Friday 10/01/2025
Daily Update 10/01/2025
Key Headline:
- GBP's recent positive momentum is fading as sentiment shifts.
- Market attention turns to US jobs data, but USD's dominance is expected to persist.
Recap
GBP's earlier losses eased by the end of the day, as markets appeared to rationalize that the recent bond market turmoil was less severe than during the Autumn Budget of 2022. While the Bank of England refrained from intervening this time, it is enhancing its tools to address bond market disruptions by permitting eligible non-bank financial institutions to borrow cash against gilts. Although immediate concerns have subsided, it seems that last year’s positive sentiment toward GBP is steadily unwinding.
Today’s Rates
Today's Interbank Rates at 09:40 am against GBP movement.
GBP>EUR – 1.1941
GBP>USD – 1.2303
EUR>GBP – 0.8371
EUR>USD – 1.0302
GBP>CAD – 1.7735
GBP>AUD – 1.9886
GBP>SEK – 13.707
GBP>AED – 4.5190
GBP>HKD – 9.5800
GBP>ZAR – 23.349
GBP>CHF – 1.1234
GBP>PLN – 5.0944
Today’s Key Takeaways
- Focus on US Job Numbers: December's employment data is in the spotlight, with expectations of 165,000 new jobs and an unemployment rate of 4.2%.

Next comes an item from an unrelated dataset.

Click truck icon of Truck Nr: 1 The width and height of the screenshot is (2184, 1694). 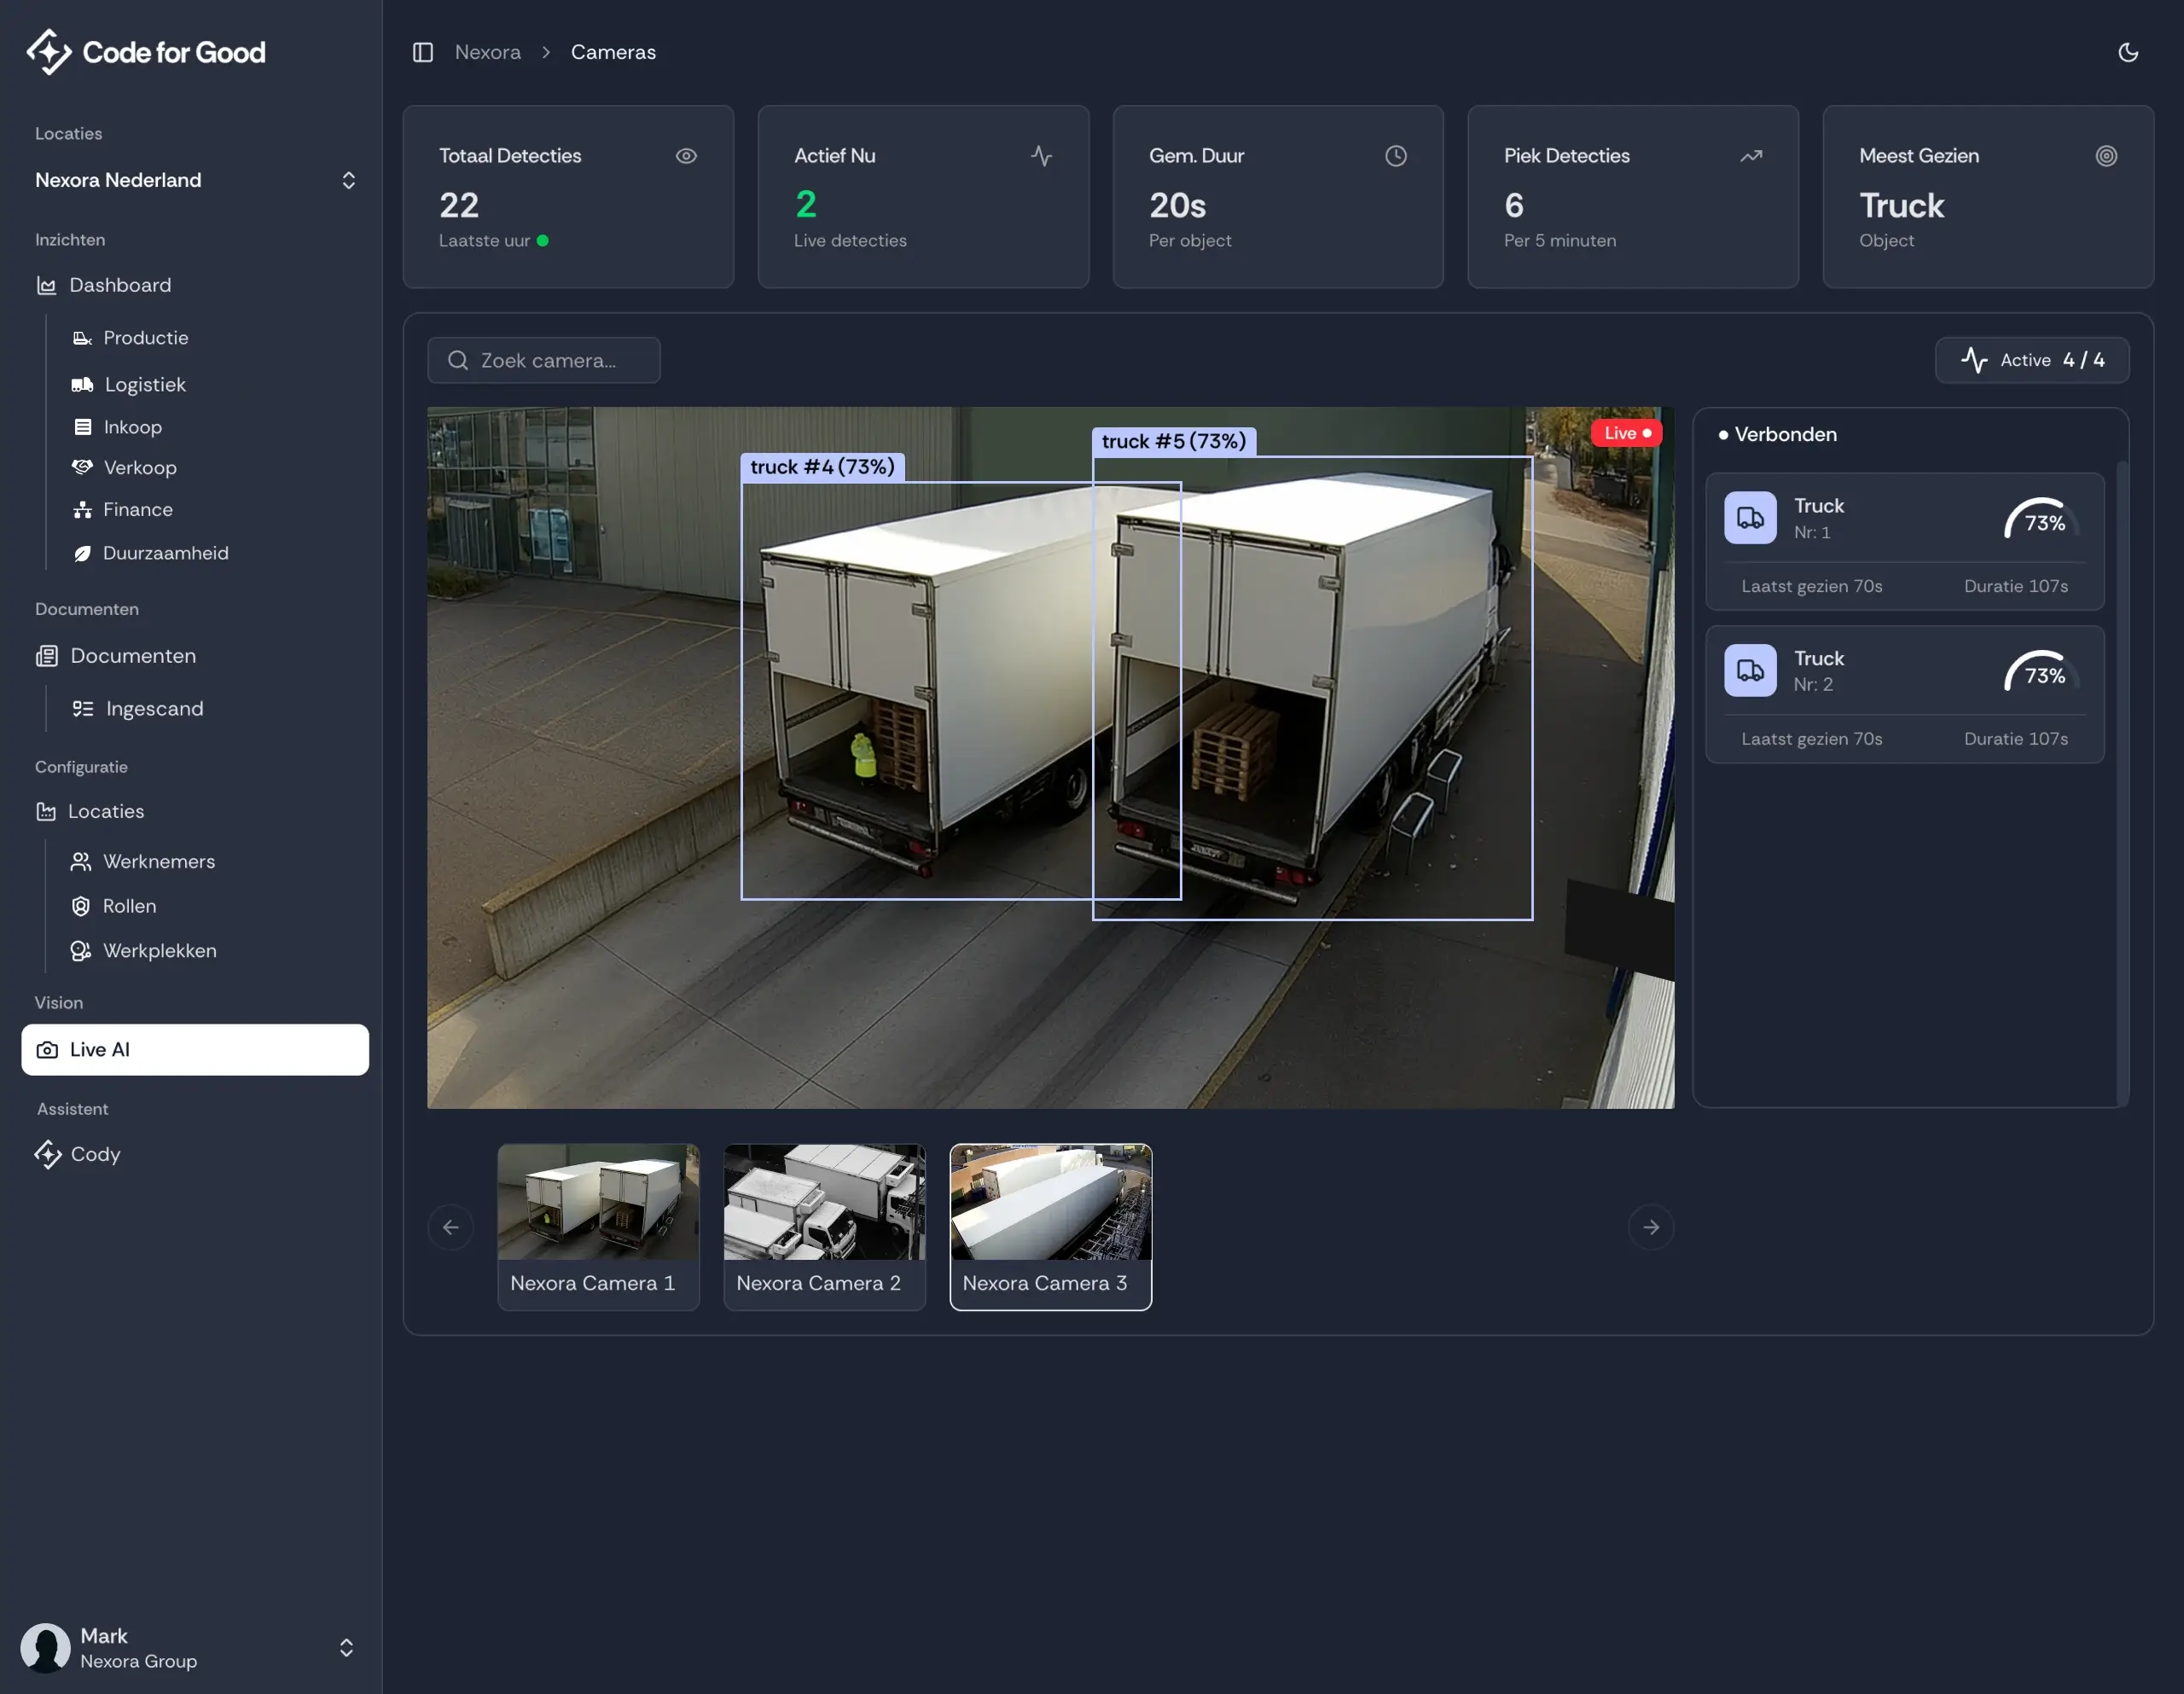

- Fed’s Hawkish Outlook: Recent Fed commentary suggests potential for stronger-than-expected job figures, which could further boost USD strength.
- USD Outlook: Even if the data disappoints and USD weakens temporarily, it could provide an opportunity for renewed USD buying ahead of Trump’s inauguration.
- GBP Remains Under Pressure: GBP is starting the day flat but faces a likely retreat from recent highs against multiple currencies as market sentiment remains cautious.